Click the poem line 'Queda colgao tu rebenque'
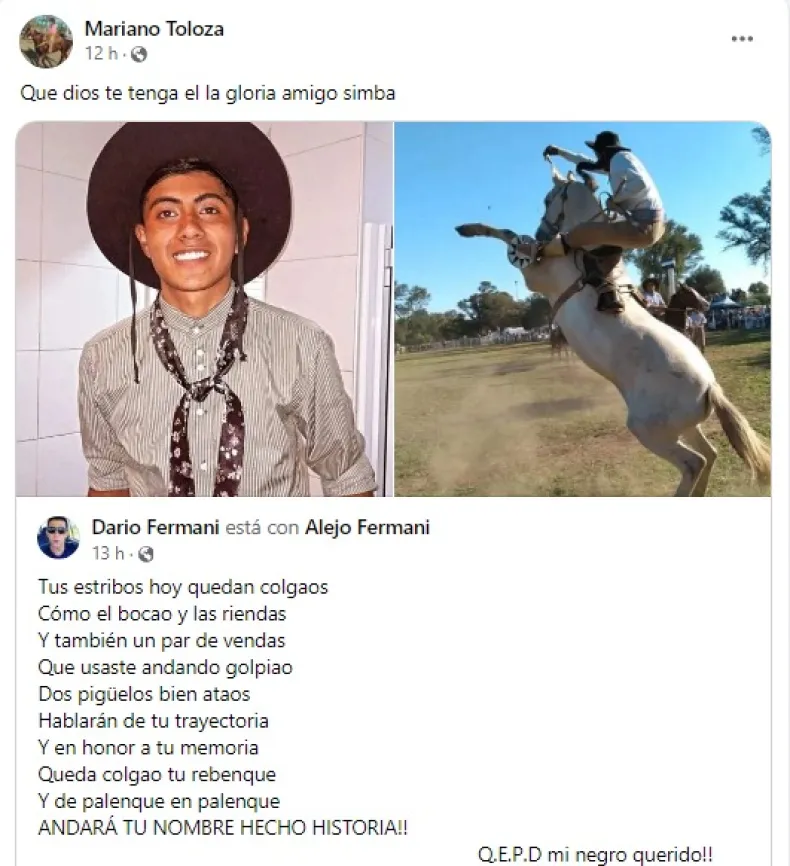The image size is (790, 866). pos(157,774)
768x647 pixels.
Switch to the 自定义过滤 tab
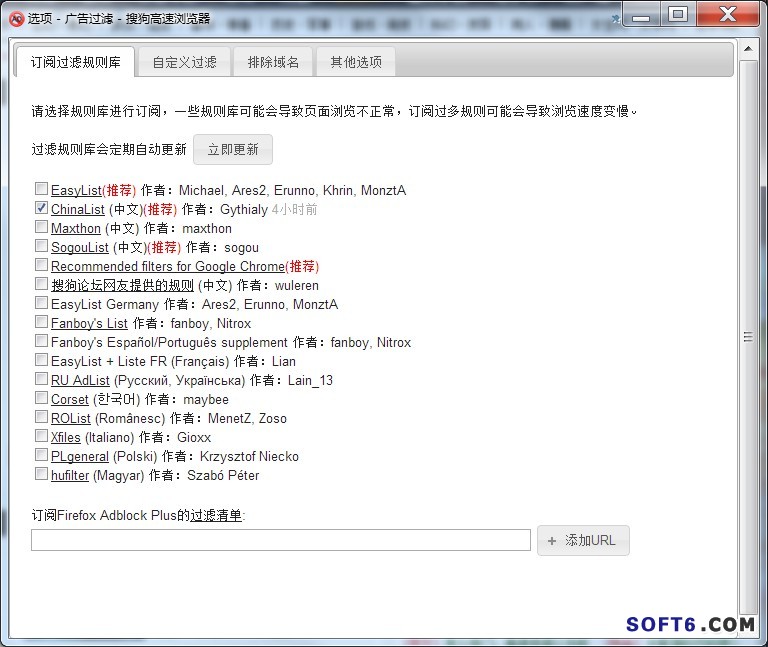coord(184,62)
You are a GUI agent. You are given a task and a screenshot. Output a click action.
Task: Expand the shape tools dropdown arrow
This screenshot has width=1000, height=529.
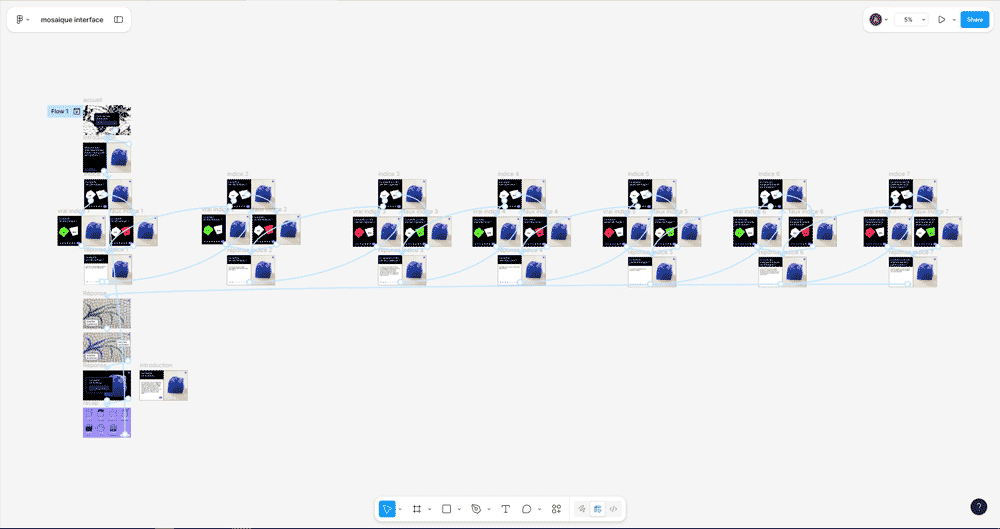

■ **Work request**: Only a number should come back: the count of lines above that include "screenshot".

■ **Exercise solution**: 2